>> Begin Data for this exercise

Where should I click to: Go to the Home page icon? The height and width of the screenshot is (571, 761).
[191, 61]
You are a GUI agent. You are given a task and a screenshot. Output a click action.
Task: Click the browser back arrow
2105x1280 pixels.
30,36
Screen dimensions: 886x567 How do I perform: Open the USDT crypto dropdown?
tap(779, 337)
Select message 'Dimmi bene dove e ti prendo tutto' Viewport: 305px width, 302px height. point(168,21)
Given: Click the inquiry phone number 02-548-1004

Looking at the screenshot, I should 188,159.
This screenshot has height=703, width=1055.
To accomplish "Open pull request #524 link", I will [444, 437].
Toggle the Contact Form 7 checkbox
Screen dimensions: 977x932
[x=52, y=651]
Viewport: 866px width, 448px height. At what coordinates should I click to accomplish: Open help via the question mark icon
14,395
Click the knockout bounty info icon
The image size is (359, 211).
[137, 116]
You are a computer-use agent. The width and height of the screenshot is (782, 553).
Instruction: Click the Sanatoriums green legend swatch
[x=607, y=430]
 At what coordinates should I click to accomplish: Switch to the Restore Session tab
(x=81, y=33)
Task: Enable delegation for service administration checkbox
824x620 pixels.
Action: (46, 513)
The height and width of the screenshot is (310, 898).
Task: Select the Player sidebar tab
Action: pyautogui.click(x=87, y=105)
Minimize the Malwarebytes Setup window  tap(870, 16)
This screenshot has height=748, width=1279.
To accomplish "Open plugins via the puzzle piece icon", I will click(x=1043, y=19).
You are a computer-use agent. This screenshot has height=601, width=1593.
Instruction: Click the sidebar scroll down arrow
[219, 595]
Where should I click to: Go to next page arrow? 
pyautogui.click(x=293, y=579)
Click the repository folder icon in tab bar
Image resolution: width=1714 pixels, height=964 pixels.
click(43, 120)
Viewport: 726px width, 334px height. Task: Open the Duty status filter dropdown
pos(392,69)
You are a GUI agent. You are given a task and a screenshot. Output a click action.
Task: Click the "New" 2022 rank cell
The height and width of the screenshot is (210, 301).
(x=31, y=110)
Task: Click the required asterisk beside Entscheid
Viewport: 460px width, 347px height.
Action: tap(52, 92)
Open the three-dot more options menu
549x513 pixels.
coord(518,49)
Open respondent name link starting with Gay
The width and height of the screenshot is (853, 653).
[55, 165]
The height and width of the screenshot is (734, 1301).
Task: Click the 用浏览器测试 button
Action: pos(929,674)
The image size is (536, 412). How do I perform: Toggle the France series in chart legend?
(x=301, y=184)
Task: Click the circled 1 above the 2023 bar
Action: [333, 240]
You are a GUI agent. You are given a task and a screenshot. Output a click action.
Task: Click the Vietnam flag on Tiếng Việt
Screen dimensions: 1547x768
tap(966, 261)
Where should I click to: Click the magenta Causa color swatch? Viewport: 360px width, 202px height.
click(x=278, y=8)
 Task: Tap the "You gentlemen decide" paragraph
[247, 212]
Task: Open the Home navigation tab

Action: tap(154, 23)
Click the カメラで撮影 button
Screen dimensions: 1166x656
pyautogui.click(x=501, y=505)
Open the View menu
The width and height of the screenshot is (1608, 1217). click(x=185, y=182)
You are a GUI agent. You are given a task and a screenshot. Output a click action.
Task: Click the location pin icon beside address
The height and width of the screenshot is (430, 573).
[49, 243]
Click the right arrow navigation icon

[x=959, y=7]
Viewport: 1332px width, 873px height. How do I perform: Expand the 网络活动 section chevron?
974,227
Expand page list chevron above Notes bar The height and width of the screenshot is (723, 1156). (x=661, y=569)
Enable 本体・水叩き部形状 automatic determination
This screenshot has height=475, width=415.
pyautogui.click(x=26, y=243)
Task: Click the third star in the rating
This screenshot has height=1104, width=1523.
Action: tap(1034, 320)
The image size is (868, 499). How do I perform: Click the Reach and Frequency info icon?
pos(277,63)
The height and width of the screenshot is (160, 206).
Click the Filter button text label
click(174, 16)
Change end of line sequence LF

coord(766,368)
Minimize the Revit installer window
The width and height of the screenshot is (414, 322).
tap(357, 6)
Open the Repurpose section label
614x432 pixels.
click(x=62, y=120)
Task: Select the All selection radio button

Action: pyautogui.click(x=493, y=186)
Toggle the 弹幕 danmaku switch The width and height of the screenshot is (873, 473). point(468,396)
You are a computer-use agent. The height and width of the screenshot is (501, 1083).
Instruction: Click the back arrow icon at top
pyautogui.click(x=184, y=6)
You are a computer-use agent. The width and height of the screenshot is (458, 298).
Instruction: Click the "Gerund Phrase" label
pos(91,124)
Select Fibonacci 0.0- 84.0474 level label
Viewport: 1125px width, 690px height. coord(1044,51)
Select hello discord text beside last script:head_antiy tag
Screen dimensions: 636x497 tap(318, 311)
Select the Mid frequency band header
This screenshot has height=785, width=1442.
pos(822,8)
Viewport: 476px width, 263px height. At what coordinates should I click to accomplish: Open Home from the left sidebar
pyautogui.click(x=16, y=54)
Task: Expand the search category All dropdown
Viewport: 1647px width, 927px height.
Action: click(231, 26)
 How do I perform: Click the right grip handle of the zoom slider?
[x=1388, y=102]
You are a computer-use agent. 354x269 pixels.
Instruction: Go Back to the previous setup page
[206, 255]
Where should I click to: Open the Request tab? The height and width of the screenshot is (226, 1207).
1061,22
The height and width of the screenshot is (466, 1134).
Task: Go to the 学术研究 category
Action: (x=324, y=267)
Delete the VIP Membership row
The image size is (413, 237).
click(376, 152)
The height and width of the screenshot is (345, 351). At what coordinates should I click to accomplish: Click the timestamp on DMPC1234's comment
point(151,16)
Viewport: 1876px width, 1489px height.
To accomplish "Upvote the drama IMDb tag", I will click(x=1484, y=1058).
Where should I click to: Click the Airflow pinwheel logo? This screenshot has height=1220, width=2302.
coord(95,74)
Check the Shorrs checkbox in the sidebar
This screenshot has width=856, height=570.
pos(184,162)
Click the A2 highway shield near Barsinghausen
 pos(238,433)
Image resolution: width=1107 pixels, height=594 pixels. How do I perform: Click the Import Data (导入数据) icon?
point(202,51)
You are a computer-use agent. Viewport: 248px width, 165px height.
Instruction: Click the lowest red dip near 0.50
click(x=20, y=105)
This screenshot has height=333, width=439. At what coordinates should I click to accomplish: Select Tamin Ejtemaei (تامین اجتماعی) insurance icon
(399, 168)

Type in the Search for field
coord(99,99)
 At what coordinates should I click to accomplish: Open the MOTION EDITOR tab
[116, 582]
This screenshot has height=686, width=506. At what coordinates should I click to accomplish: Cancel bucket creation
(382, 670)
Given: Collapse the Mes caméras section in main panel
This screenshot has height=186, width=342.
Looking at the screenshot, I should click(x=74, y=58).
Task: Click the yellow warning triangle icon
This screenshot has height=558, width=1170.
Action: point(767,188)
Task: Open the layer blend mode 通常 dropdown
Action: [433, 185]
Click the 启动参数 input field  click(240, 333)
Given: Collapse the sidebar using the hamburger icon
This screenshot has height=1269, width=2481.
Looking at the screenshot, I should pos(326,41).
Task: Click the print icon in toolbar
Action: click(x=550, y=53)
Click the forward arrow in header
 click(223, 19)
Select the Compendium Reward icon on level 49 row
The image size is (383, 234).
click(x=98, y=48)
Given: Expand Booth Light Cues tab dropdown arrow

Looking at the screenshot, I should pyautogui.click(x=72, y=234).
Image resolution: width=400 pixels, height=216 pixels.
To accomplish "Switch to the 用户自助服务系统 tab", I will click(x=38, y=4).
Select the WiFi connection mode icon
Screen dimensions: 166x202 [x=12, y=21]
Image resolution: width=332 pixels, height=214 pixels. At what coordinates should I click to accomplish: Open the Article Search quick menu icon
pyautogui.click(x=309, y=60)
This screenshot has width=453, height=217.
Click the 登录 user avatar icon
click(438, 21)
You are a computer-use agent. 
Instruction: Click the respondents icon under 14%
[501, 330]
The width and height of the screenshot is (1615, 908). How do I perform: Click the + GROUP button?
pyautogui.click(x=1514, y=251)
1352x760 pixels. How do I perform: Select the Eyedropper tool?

>> End Data for this exercise

Brief ▸ Reproduce the rows above word for word, starting with the first line of the rows and going on through the line that contains "tap(779, 337)".

Solution to this task ▸
Where should I click to: Go to the Home page icon? The height and width of the screenshot is (571, 761).
[191, 61]
You are a GUI agent. You are given a task and a screenshot. Output a click action.
Task: Click the browser back arrow
2105x1280 pixels.
30,36
Screen dimensions: 886x567 How do I perform: Open the USDT crypto dropdown?
tap(779, 337)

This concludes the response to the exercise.